Debug patch (1.53 KB, patch)
2010-06-09 22:53 UTC, Rafael J. Wysocki
Details | Diff
dmesg for comment #47 (80.30 KB, text/plain)
2010-06-10 18:30 UTC, Jaroslav Kameník
Details
Debug patch #2 (582 bytes, patch)
2010-06-10 22:37 UTC, Rafael J. Wysocki
Details | Diff
dsdt - f.08 (111.72 KB, application/octet-stream)
2010-06-11 08:42 UTC, Jaroslav Kameník
Details
dmesg for comment #51 (171.54 KB, application/octet-stream)
2010-06-11 08:44 UTC, Jaroslav Kameník
Details
Debug patch #3 (1.80 KB, patch)
2010-06-12 12:19 UTC, Rafael J. Wysocki
Details | Diff
Debug patch #4 (782 bytes, patch)
2010-06-12 19:59 UTC, Rafael J. Wysocki
Details | Diff
dmesg for Comment #55 (244.29 KB, text/plain)
2010-06-14 19:14 UTC, Jaroslav Kameník
Details
PCI / PM: Do not use native PCIe PME by default (3.16 KB, patch)
2010-06-17 20:13 UTC, Rafael J. Wysocki
Details | Diff

Description Jaroslav Kameník 2010-05-06 21:12:21 UTC
Created attachment 26268 [details]
acpidump

hardware: laptop HP 8540w (i7 620M, 8GB ram, BIOS F.06)

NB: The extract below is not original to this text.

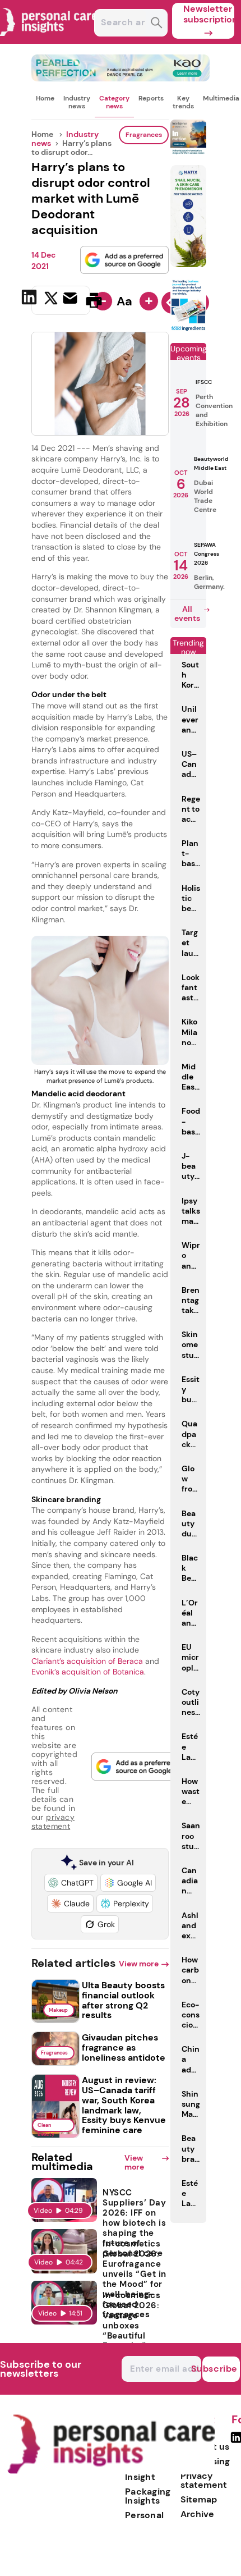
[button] (71, 1883)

I found this problem on OpenSuse 11.3 M5 and M6 with kernels 2.6.34 RC3 and 2.6.34 RC5 but it persists even with original 2.6.34 RC6 from kernel.org. (We discussed it on OSS bugzilla - https://bugzilla.novell.com/show_bug.cgi?id=601270)

On OSS 11.3 M3 with older kernel 2.6.33.3 problem didn't occure.

I found that after dissabling USB port in BIOS kacpid stops to consume CPU. Laptop has USB3 ports, so maybe problem is there...
Comment 1 Jaroslav Kameník 2010-05-06 21:14:18 UTC
Created attachment 26269 [details]
acpi interupts on 2.6.34-rc5
Comment 2 Rafael J. Wysocki 2010-05-06 21:56:16 UTC
Please attach the output of acpidump and the contents of /proc/acpi/wakeup .
Comment 3 Jaroslav Kameník 2010-05-07 08:00:32 UTC
Created attachment 26271 [details]
acpidump with 2.6.34-rc6
Comment 4 Jaroslav Kameník 2010-05-07 08:01:43 UTC
Created attachment 26272 [details]
acpi/wakeup with 2.6.33
Comment 5 Jaroslav Kameník 2010-05-07 08:02:16 UTC
Created attachment 26273 [details]
acpi/wakeup with 2.3.34.rc6
Comment 6 Zhang Rui 2010-05-10 06:18:34 UTC
please attach the lspci -vvxxx output when the interrupt storms happens.
Comment 7 Len Brown 2010-05-10 06:59:39 UTC
> /sys/firmware/acpi/interrupts/gpe01:  246416	enabled

GPE01 appears to be the problem

Does the kacpid thrashing stop after this?

# echo disable > /sys/firmware/acpi/interrupts/gpe01
# cat /sys/firmware/acpi/interrupts/gpe01

> Device  S-state   Status   Sysfs node
> LANC      S0    *disabled  pci:0000:00:19.0
> HDEF      S3    *disabled  pci:0000:00:1b.0
> EHC1      S0    *disabled  pci:0000:00:1d.0
> EHC2      S0    *disabled  pci:0000:00:1a.0
> ...

All of the devices in /proc/acpi/wakeup have the
run_wake flag set in 2.6.34, while none had this set in 2.6.33

It should be possible to bisect which commit caused this regression,
particularly if the bisect is limited to the PCI and ACPI code.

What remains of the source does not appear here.